Nesse sentido, revela-se um ponto forte do lançamento que, em período de distanciamento, The Weeknd convida o olhar para si, na busca de reavaliar suas escolhas e experiências anteriores. Comportamento válido e mais, necessário para agora, em que temos que nos reinventar, seja nas relações afetivas ou de trabalho, e muitas vezes, se contentar com o contato virtual e as reações das redes sociais.

Em entrevistas para a revista CR MEN, The Weeknd tem declarado que After Hours foi feito num período em que ele preferiu ficar em casa:

“Não estou gostando de sair muito de casa. É uma dádiva e uma maldição porque me ajuda a ter atenção ao meu trabalho. Gosto de ser workaholic, acredito, ou só estou viciado nisso. Acho que me distrai da solidão”.

 

R&B SOLITÁRIO

Em After Hours o cantor assume o lugar de quem muito viveu e precisa compartilhar suas angústias e aprendizados. Enquanto Dua Lipa parece comandar e agitar a festa e pistas de dança com Future Nostalgia, o cantor canadense chega para embalar o fim da festa. E como nem só de alto astral vive o R&B e o pop, o sentimento de estar só que por vezes dá as caras no álbum é marcante, principalmente no universo dos gêneros nos últimos tempos.

“Não sei se consigo ficar sozinho novamente”, canta The Weeknd em Alone Again, primeira faixa de After Hours, evidenciando uma investida já vista em artistas como Demi Lovato e Selena Gomez, ex-namorada do cantor que provavelmente inspirou alguns dos versos aqui presentes.

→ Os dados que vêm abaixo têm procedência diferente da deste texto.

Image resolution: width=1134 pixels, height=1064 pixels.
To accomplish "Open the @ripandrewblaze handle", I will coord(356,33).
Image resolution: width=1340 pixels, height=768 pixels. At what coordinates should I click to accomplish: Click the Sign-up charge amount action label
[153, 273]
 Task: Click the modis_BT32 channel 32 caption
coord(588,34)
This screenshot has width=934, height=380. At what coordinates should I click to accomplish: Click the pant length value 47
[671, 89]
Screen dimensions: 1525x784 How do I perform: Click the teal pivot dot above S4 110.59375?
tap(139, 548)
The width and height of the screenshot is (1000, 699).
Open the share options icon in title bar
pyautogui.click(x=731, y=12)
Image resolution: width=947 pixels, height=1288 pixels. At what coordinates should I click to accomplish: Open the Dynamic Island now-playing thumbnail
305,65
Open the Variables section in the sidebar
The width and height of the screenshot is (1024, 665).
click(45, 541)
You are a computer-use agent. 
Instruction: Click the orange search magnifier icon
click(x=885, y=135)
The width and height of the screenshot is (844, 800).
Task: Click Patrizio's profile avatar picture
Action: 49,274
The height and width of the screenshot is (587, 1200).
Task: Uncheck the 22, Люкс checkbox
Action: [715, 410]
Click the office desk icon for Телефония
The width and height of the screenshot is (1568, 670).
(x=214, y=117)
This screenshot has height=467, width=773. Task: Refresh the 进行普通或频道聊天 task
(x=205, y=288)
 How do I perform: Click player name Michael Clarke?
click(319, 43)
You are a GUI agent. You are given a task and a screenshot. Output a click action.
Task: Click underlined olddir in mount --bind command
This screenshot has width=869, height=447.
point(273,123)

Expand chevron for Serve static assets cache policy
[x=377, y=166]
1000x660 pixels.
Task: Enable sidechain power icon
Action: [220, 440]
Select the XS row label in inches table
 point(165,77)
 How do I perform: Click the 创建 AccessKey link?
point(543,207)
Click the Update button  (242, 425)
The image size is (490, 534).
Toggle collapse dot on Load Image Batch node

Fato é que ele se apropria do tom honesto para reconhecer suas fragilidades aos fãs e recolher memórias de um relacionamento que parece não conseguir desapegar, isso tudo sem perder o estilo das batidas repetidas e graves consistentes, dando espaço para desfilar as habilidades do seu vocal, em especial seus falsetes marcantes ao longo da experiência sonora de 56 minutos, sem contar as canções Nothing Compares, Missed You e Final Lullaby presentes na versão deluxe do material.

Na segunda faixa, Too Late, o canadense assume erros e reconhece ser tarde demais para salvar o namoro. Na penúltima canção, a faixa-título, contudo, tenta uma reconciliação justificando que “desta vez, não vou lhe decepcionar”. Outro destaque é Scared to Live, que inclui um sample de Your Song, clássico de Elton John, base de um pedido a pessoa amada para não ter medo de viver novamente, enquanto se coloca como motivo pela qual a mesma esqueceu de amar.

Dessa forma, After Hours reflete uma fase sombria da vida do astro, ou seja, a ligação a uma antiga relação e o despreparo para se abrir a novas vivências. Assim, temas como hábitos noturnos aparecem no projeto, contribuindo para reforçar a indiferença com a realidade e a criação da própria que, por vezes, beira a insanidade.

SUCESSO
Com 444 mil unidades vendidas apenas nos sete primeiros dias depois do lançamento, The Weeknd conquistou a maior semana de consumo de 2020, até o momento. Com esse feito, o artista bateu um recorde pessoal, superando em número de vendas na primeira semana, o seu segundo disco de estúdio, Beauty Behind the Madness, divulgado em 2015. After Hours se tornou o quarto álbum consecutivo do cantor a estrear na posição mais alta da Billboard 200.

Em tempos de músicas comerciais, The Weeknd aposta, com sua elegância fria e cativante, em uma sonoridade sofisticada que reúne e combina sua identidade artística, mantendo a imersão no alternativo, com a falta de perspectiva que parece estar por trás dos versos. Com After Hours o artista comprova que, apesar de sombrio, o nosso fim de festa ou de algum momento marcante, pode ser mais reflexivo e construtivo que pensávamos.